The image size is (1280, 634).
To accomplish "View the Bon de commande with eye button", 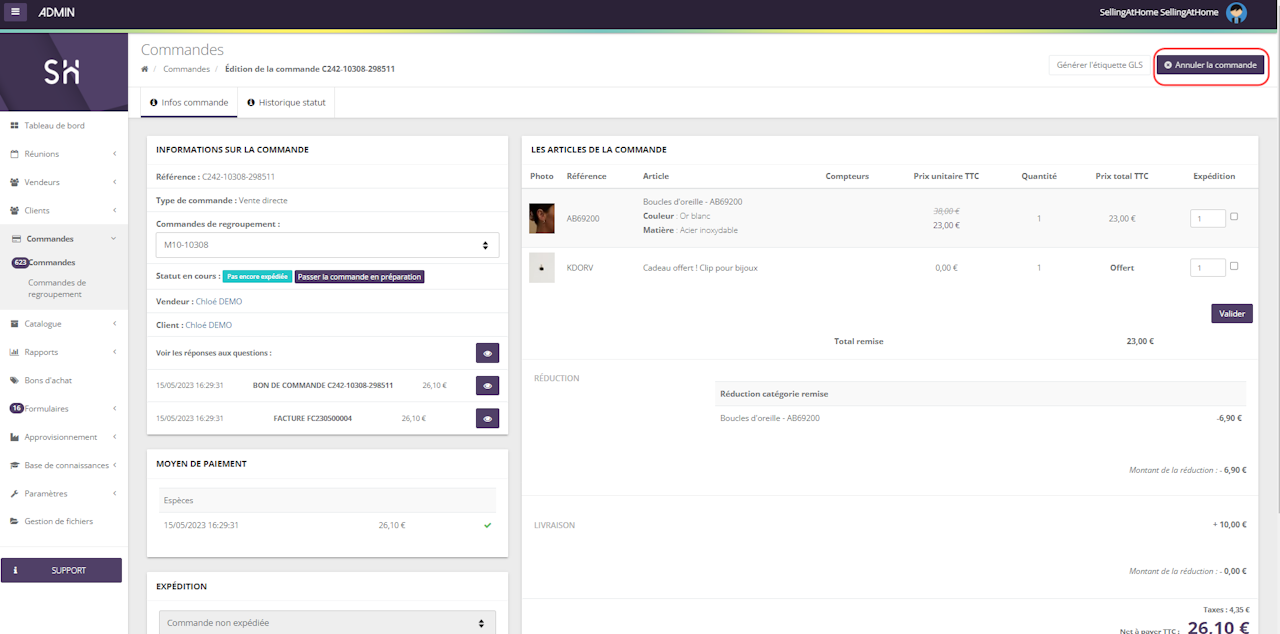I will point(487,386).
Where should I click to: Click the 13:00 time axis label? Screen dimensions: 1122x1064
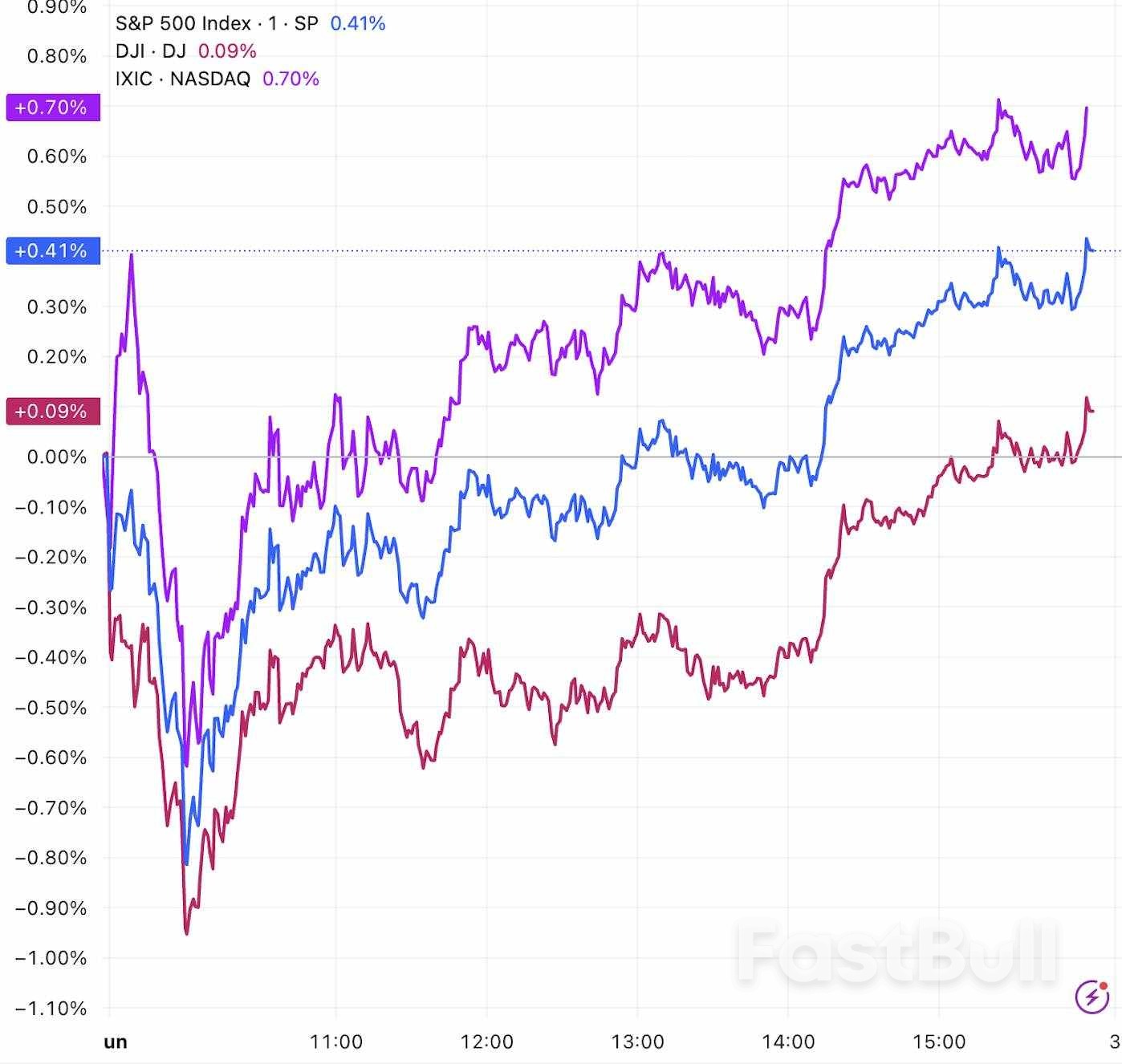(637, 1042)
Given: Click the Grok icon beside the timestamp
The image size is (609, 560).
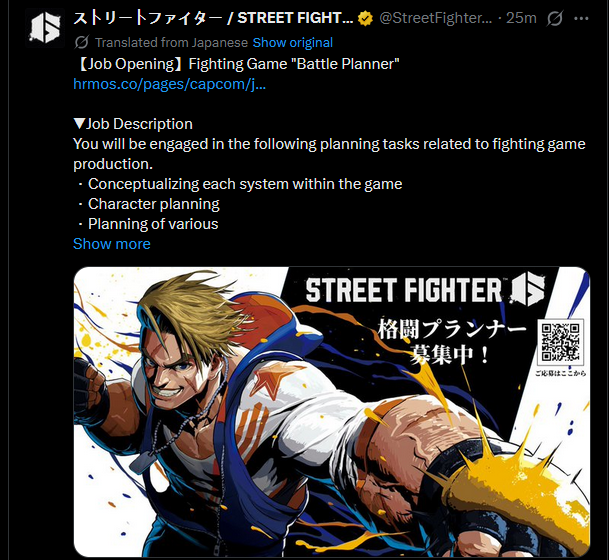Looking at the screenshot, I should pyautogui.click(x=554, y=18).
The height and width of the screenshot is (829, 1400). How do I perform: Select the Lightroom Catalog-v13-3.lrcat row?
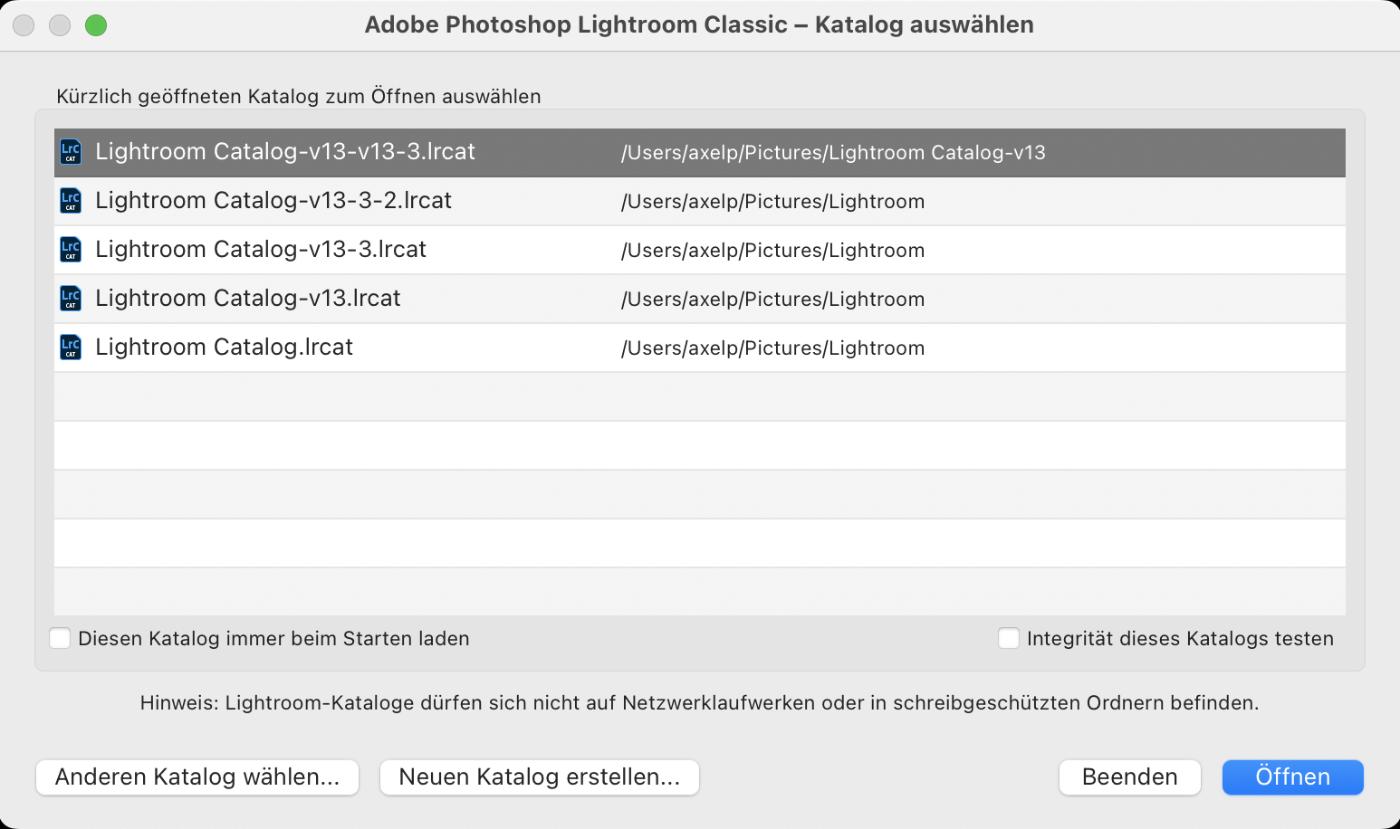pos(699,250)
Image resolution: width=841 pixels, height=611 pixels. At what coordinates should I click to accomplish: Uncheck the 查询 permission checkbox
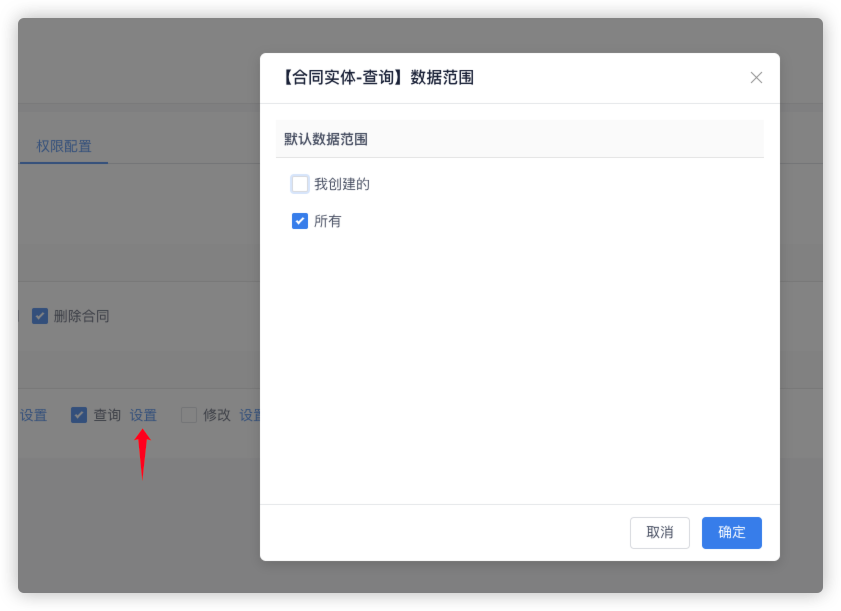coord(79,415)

········

■ What you should do ■
Above are the records. Copy exactly, and only, the lines from the line containing "Given: Click the" through the last one, omitting any pictures.

■ Your response ■
Given: Click the Grok icon beside the timestamp
The image size is (609, 560).
Looking at the screenshot, I should pyautogui.click(x=554, y=18).
The height and width of the screenshot is (829, 1400). How do I perform: Select the Lightroom Catalog-v13-3.lrcat row?
pos(699,250)
Image resolution: width=841 pixels, height=611 pixels. At what coordinates should I click to accomplish: Uncheck the 查询 permission checkbox
coord(79,415)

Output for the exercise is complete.